Research & Analysis

How M-Shwari Works: The Story So Far

“Shwari” means calm in Kiswahili, yet M-Shwari, a bank account offering a combination of savings and loans, has taken the Kenyan market by storm. Offered as a collaboration between the Commercial Bank of Africa (CBA) and mobile network operator (MNO) Safaricom through its ubiquitous mobile money service M-PESA, M-Shwari has piqued the interest of mobile money watchers looking for the next innovation to drive financial inclusion globally. M-PESA is rightly lauded as a global success story: It is used by two-thirds of Kenyan adults, has more than 80,000 agents, and processes nearly $20 million in daily payment transactions. Yet M-Shwari represents the next frontier of digital financial services as it demonstrates that mobile money infrastructure can be leveraged to offer higher value financial products at scale. M-Shwari has already brought millions of poor, previously unbanked Kenyans the full benefits of a banking product (including interest, deposit insurance, and access to credit) using M-PESA’s unparalleled mobile money infrastructure.
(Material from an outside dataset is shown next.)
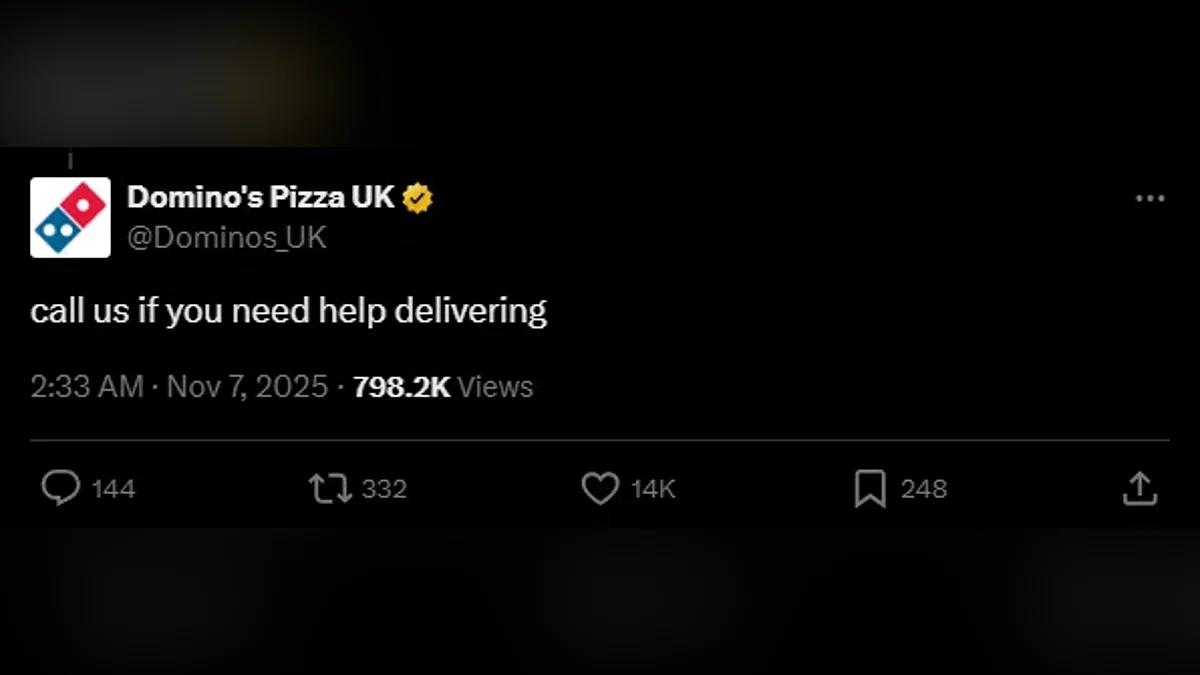Open the Domino's logo profile picture

pyautogui.click(x=70, y=218)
M-Shwari is also the first large-scale product that taps into digital information (in this case, telecommunication data) of poor and unbanked customers in an emerging market to make credit-scoring decisions. 
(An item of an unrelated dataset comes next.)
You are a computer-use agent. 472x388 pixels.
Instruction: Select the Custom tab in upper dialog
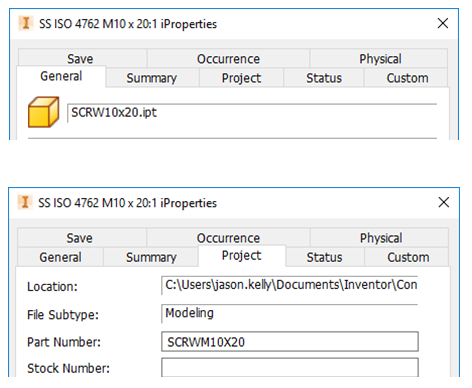point(407,78)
At the heart of this success is a product that emulates the way low-income Kenyans manage their money. Kenyans constantly balance the need for short-term liquidity with providing a return for the future. The M-Shwari product allows customers to save for the short term while also increasing access to credit options in the future, which makes customers feel that their funds are “working” for them. In addition, the product is easy to figure out and highly engaging as it rewards customers for “good” behavior quickly. The fast, virtual nature of the product does exacerbate the usual challenges of customer education and disclosure but represents an unprecedented new channel of access to short-term loans and secure savings for a swathe of the population who has not had previous access to formal financial services.